● **Your goal**: Transcribe, word for word, the full passage about the Ateez album Zero: Fever Part.2 that follows.

● **Extract**:
+ + +
Commercially, the album debuted at number one on South Korea's Gaon Album Chart, and number eight on Billboard World Albums Chart. The album's lead single, "Fireworks (I'm the One)", is Ateez's first song to chart on the Gaon Digital Chart, peaking at number 148. Zero: Fever Part.2 was certified double platinum on July 8, 2021 by Gaon Music Chart, for sales of over 500,000 physical copies.

== Release and promotion ==
A 'handwritten lyric video' of sidetrack "Celebrate" was premiered on November 17, 2020, as a 2nd anniversary celebration of Ateez's fandom, Atiny. The video was later listed private. On February 5, 2021, a teaser picture was posted on official social media accounts, and a new album titled Zero: Fever Part.2 was confirmed two days later.
+ + +
● **Extracted entries**:
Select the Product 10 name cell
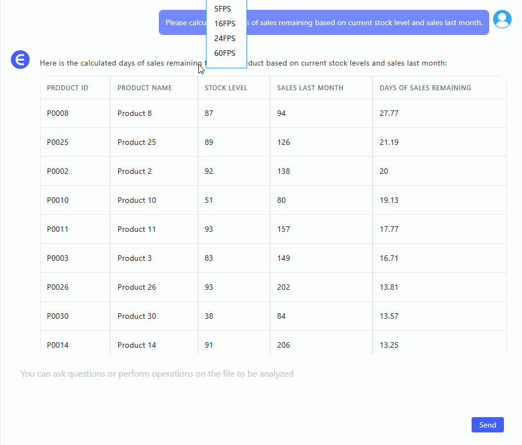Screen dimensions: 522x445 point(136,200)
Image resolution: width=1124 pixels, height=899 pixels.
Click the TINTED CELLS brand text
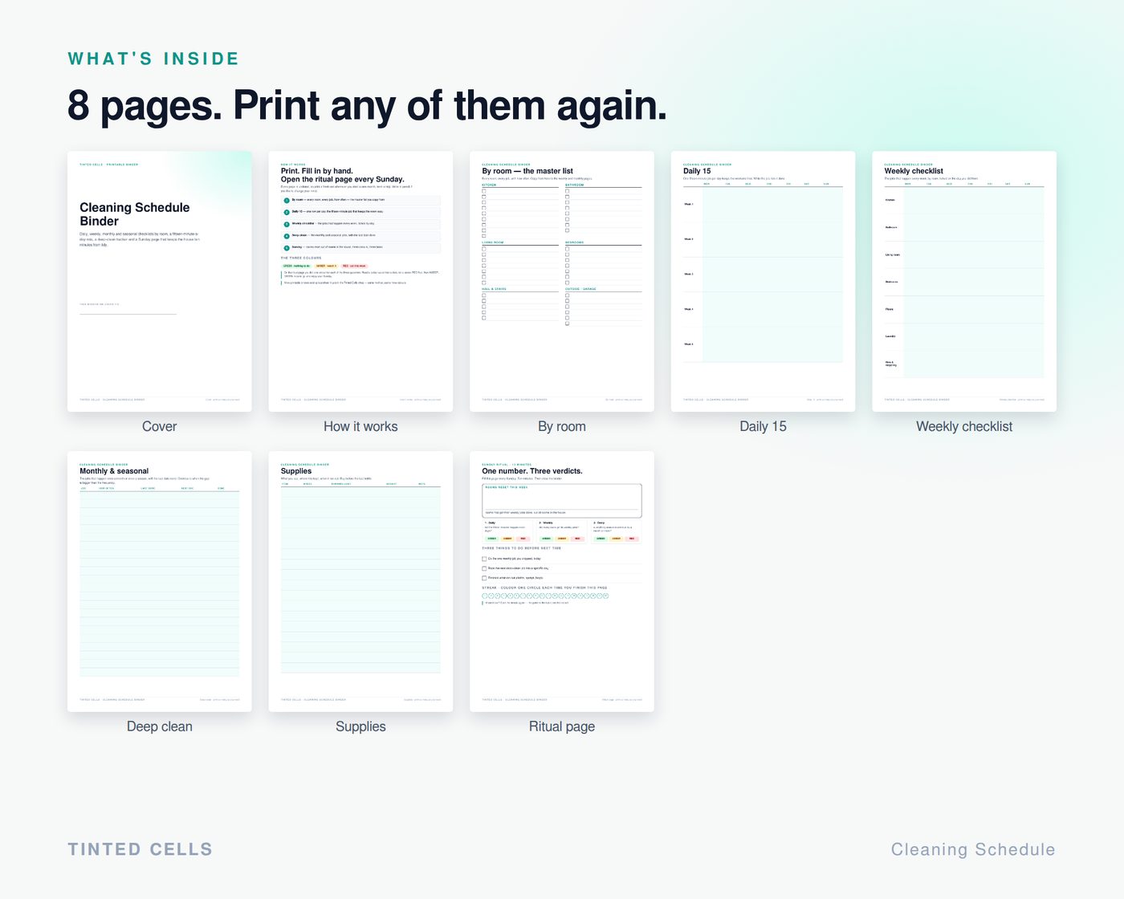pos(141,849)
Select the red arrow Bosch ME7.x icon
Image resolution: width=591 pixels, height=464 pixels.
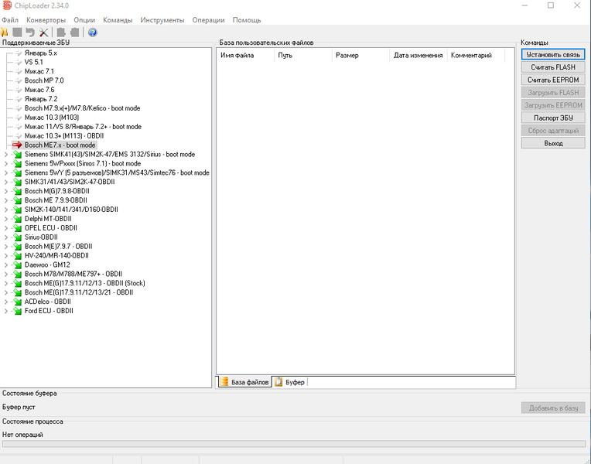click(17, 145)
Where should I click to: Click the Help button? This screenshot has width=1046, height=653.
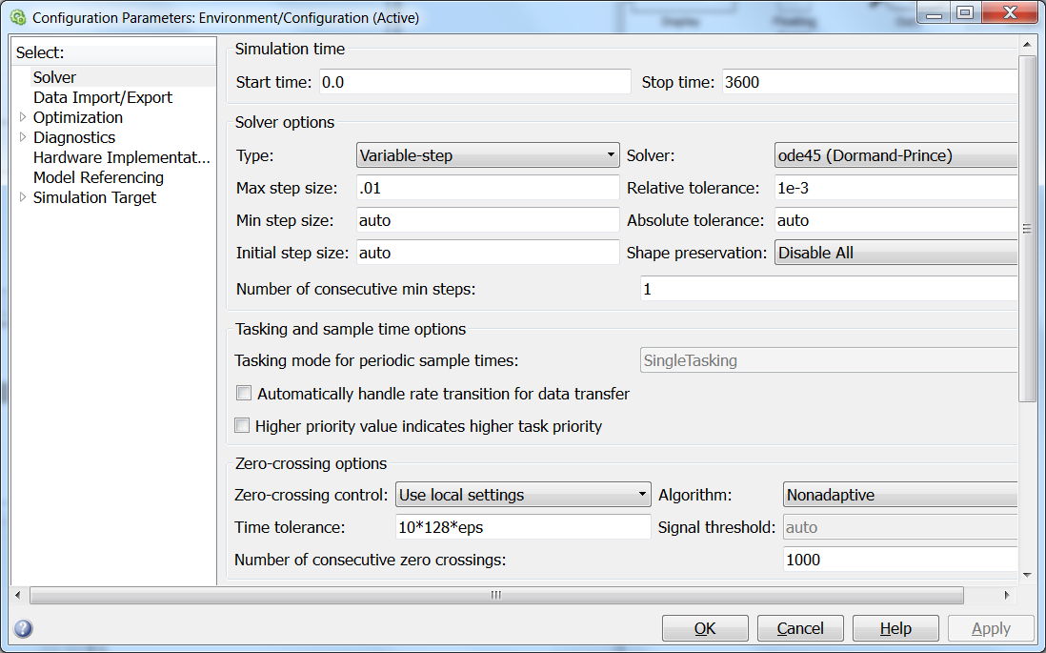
+ + +
● **Response**:
Commercially, the album debuted at number one on South Korea's Gaon Album Chart, and number eight on Billboard World Albums Chart. The album's lead single, "Fireworks (I'm the One)", is Ateez's first song to chart on the Gaon Digital Chart, peaking at number 148. Zero: Fever Part.2 was certified double platinum on July 8, 2021 by Gaon Music Chart, for sales of over 500,000 physical copies.

== Release and promotion ==
A 'handwritten lyric video' of sidetrack "Celebrate" was premiered on November 17, 2020, as a 2nd anniversary celebration of Ateez's fandom, Atiny. The video was later listed private. On February 5, 2021, a teaser picture was posted on official social media accounts, and a new album titled Zero: Fever Part.2 was confirmed two days later.